In our home, we have the ’10-second hug’ rule. When we hug, we make sure it lasts for at least 10 seconds! Nothing feels better than a loving hug from your five-year old daughter! The longer the hug, the more time you allow oxytocin to work it’s healing magic! Is there someone you can hug today for at least 10 seconds?
When it comes to weight loss, stress plays a significant role. Whether you suffer from physical, emotional, mental or psychological stress, learning to manage your stress can often be the difference between reaching your weight goals and stagnating.
When our bodies are under stress, certain hormones such as cortisol are elevated which can lead to a condition known as adrenal fatigue. Elevated cortisol and insulin levels can also increase our food cravings and appetite, disrupt our sleep patterns and encourage our bodies to store excess glucose as fat, especially around our waist.
Learning to manage any stress in your life is an extremely vital practice to focus on.
If you feel under pressure at work, are you able to ask for help? Can you manage your time better? Do you need to turn your phone off after 8pm?
Are you exercising too much? Too much exercise can cause what’s known as overtraining syndrome, a condition caused by chronically elevated cortisol levels.
Are you sleeping well? A lack of good quality sleep is another stress for our bodies. It can lead to an increase in levels of the hunger hormone ghrelin, a decrease in levels of the appetite-suppressing hormone leptin, as well as disrupting glucose and insulin metabolism.
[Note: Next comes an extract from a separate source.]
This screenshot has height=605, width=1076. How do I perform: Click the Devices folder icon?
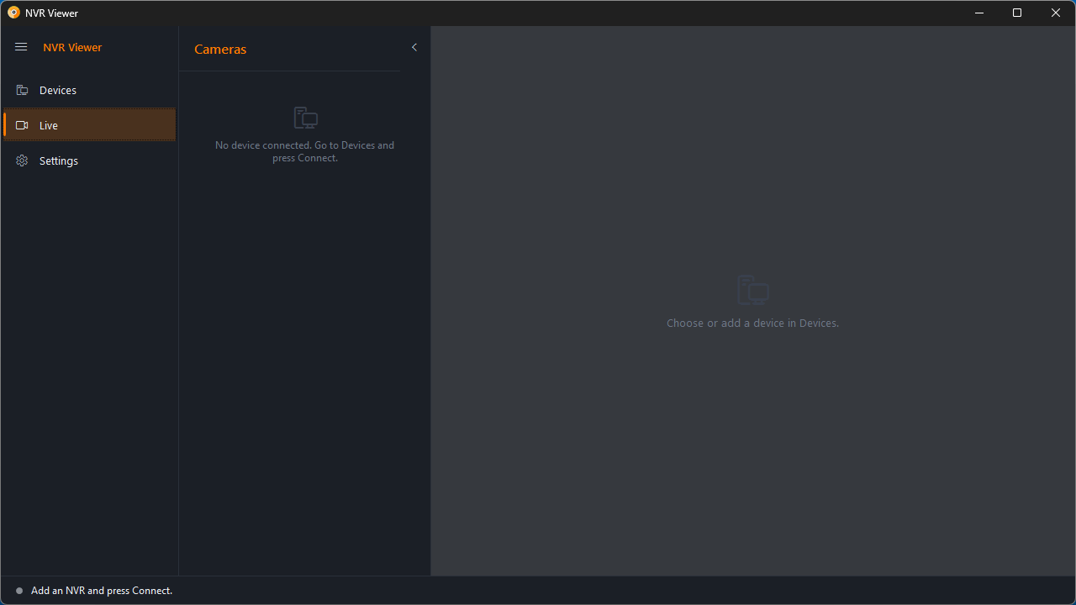tap(22, 90)
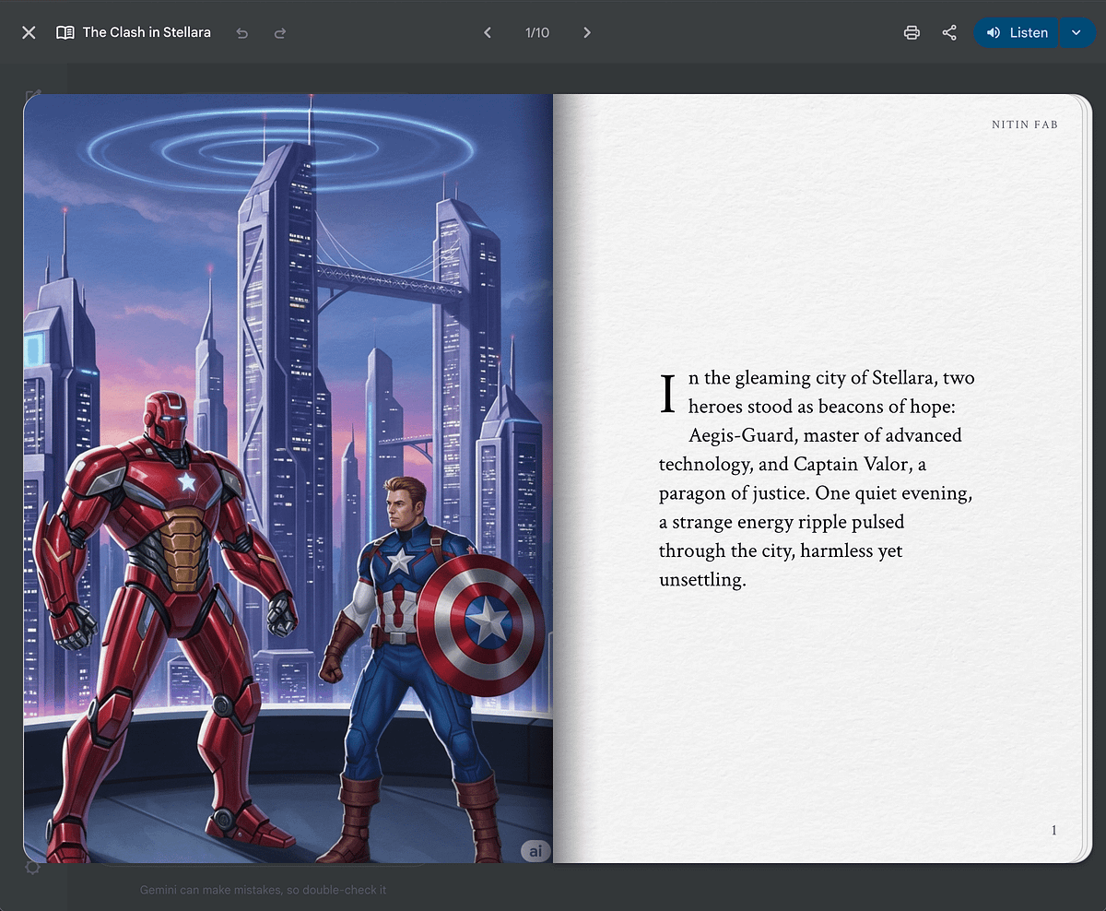Click the 'ai' badge on illustration

535,850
It affects our performance, concentration, energy levels, mood, immunity, and has been shown to contribute to weight gain. It can also lead to making the wrong food choices. When we are tired, we are more likely to opt for take-out or a frozen meal.
Do you go to bed and wake up at roughly the same time each day? It’s important to develop a consistent sleep schedule as your circadian rhythm (internal body clock) functions best when you have a routine.
Do you watch television or use electronic devices just before going to sleep? The blue light emitted from televisions, iPads, etc. suppresses the secretion of melatonin, a hormone produced by your pineal gland that regulates your sleep/wake cycle.
Do you get plenty of sunshine or natural light during the day? Being exposed to fluorescent office lights for long periods of time can also suppress melatonin production.
Do you spend time in nature? Being in nature is a natural anti-depressant and can help increase feelings of calmness and serenity.
Do you exercise each day? You don’t need to run a marathon, simply going for a brisk 20-min walk, especially in a park, can do wonders for your stress levels.
Do you need to learn to let things go? If you dwell on your problems or any issues you may be experiencing as soon as your head hits the pillow, then it may be time to learn how to change your thinking or perspective. If you can’t improve a situation or walk away from it, perhaps you need to learn to accept it. Most of the time it’s our own negative thinking that can be our worst enemy and can contribute to increased stress in our lives.
Do you meditate everyday? Many people think that they need to join a monastery in Thailand to be able to reap the benefits of meditation. In reality, focusing on your breath in a quiet place for just 5-10 minutes each day can significantly reduce your cortisol levels while increasing your feelings of well being.
Do you live a balanced life? Does your life consist of all work and no play? Do you take regular holidays? Even spending a few days away from home can help to contribute to a less stressed you. Do you have any hobbies or engage in any activities that you really enjoy? Finding the time to switch off and to immerse yourself in an activity where you can ‘lose yourself’ can make a tremendous difference to how stressed you feel.
Ensuring that you maintain a high intake of vitamin C can help your body combat the effects of stress by reducing your body’s levels of cortisol. Consider supplementing your diet with an extra two grams during times of increased stress, and as vitamin C is water-soluble, any excess that your body doesn’t need will be excreted not stored in your body.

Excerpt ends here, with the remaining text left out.